Within such microcosms are answers to long-standing and large-scale questions such as how organisms across the planet are responding to climate change, how nutrients cycle through the food chain, and how we humans can engineer productive and drought-resistant crops. So, scientists and engineers from the Department of Energy’s Lawrence Berkeley National Laboratory (Berkeley Lab) teamed up to create a unique platform that can be used to study all aspects of these miniature environments with unprecedented precision and control.

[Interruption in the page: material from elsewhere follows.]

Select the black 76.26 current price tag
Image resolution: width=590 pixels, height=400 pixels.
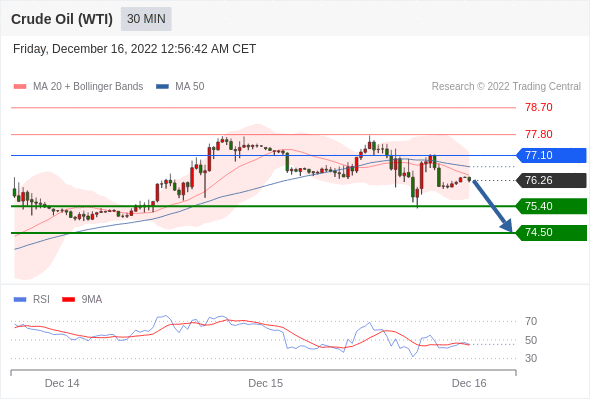551,180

The technology, named EcoPOD, is essentially a high-tech growing chamber, about the size of a Mini Cooper perched on one end, that allows plants to be grown under highly controlled conditions. The inner chamber can house a little over 0.5 cubic yards of soil, has room for about five feet of atmosphere, and is equipped with sensors that measure both above and below-ground characteristics. Other devices precisely control the environment within the EcoPOD chamber – including water, humidity, temperature, light intensity and light wavelength – to allow simulations of past, present, and future climate scenarios, as well as manipulation of individual environmental parameters.

 

“We developed the EcoPOD because there was a recognition that you can't just do plant biology, you can't just look at soil, and you can't just do atmospheric science – they’re all linked,” said project participant Esther Singer, a research scientist in the Environmental Systems and Genomics Division (EGSB) of the Biosciences Area. “The platform allows you to evaluate the impact of many different factors that affect ecosystem processes simultaneously, and provides an opportunity for scientists with diverse expertise to combine their knowledge by working on the same experiment together.”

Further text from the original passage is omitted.